## DATA PROVIDED
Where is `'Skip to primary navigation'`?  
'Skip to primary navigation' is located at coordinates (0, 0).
...
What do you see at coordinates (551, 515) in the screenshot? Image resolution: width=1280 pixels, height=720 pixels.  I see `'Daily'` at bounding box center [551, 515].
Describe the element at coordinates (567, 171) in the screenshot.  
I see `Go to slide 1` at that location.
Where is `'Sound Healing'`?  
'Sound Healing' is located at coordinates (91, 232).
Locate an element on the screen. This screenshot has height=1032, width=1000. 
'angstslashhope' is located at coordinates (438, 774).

## PROBLEM TO SOLVE
Copy the stretch of material from the line containing "Describe the element" through the line containing "coordinates (91, 232).", word for word.

## TASK SOLUTION
Describe the element at coordinates (567, 171) in the screenshot.  
I see `Go to slide 1` at that location.
Where is `'Sound Healing'`?  
'Sound Healing' is located at coordinates (91, 232).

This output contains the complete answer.